I am moving my online company off shore and moving down to Mexico and was hoping to get a bit of advice/help regarding the Foreign Earned Income Exclusion. I have all the legal stuff taken care of and understand how it all works. My problem is with an audit. My brother is an independent contractor in Iraq and has been for years, and the IRS even tried to disallow his FEIE. 

So I know that if I am ever audited the burden is on me to prove I have lived in Mexico for the required 330 days per 12 month period. Has any one had to provide such proof and if so, what proof was required?

One way is passport stamps and plane tickets, but I will be driving back and forth across the border and I do not believe the border in Tijuana stamps passports upon entry/exit as I have been through many times with out a stamp. Does anyone know if US customs records your entry into the US electronically when you give them your passport? 

On a different note, I really want to live right on the water, a condo or something. Easy access back to the states would be nice, but not necessary. I was thinking Ensenda, but I know there are nice resort type areas closer to the border. I am definitely looking for an American lifestyle (Walmart, fast food, etc) and reasonable safety.
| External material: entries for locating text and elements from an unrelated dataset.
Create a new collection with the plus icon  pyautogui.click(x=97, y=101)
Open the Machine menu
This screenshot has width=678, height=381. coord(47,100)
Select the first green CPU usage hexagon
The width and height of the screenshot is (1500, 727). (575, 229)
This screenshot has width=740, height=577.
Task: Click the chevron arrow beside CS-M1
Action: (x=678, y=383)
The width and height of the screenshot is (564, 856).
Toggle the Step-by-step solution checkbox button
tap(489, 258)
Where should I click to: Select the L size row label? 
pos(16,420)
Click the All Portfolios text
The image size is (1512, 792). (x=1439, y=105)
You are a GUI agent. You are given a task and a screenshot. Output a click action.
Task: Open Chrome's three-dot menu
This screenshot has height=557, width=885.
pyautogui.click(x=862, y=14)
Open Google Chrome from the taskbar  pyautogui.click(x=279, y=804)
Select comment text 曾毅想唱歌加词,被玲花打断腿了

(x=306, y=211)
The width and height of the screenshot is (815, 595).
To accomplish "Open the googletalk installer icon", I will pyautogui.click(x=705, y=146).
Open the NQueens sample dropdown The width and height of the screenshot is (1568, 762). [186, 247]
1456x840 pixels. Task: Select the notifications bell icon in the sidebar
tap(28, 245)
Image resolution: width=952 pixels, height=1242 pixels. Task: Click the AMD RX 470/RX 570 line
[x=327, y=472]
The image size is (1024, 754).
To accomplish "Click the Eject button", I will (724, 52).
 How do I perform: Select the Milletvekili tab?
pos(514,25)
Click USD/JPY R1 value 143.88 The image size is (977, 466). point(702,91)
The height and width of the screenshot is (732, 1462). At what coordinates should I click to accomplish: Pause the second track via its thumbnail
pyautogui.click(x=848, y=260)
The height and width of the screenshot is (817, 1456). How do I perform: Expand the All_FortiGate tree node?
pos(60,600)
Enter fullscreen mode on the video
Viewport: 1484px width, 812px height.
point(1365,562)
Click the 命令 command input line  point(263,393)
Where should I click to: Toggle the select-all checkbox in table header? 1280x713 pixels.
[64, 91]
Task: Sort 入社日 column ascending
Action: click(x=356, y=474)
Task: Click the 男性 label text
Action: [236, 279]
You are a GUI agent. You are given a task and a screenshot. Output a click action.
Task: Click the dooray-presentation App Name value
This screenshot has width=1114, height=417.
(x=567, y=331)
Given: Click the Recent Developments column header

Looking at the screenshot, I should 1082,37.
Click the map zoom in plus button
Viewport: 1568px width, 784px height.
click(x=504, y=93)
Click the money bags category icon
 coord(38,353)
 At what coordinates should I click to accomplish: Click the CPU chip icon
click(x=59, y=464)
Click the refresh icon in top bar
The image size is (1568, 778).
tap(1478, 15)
Does anyone have any suggestions? Thank you!


----------



## terrybahena (Oct 3, 2011)

Sorry I know nothing about your tax questions, but wouldn't a rental agreement or maybe CFE bill (electric), or telephone bill prove you have been living somewhere? As for location- we are from the Ensenada area (just south) and from there up to the border you can basically live as U.S. style as you want...or not....Ensenada has a Wallmart - but it doesn't have all the same stuff...and pretty much all the same places are safe...but remember- like anywhere, safe is relative, meaning if you are into drugs or crime you will probably not be too safe. If you are not- then you probly have nothing to worry about. 
Buena suerte! (and welcome)


----------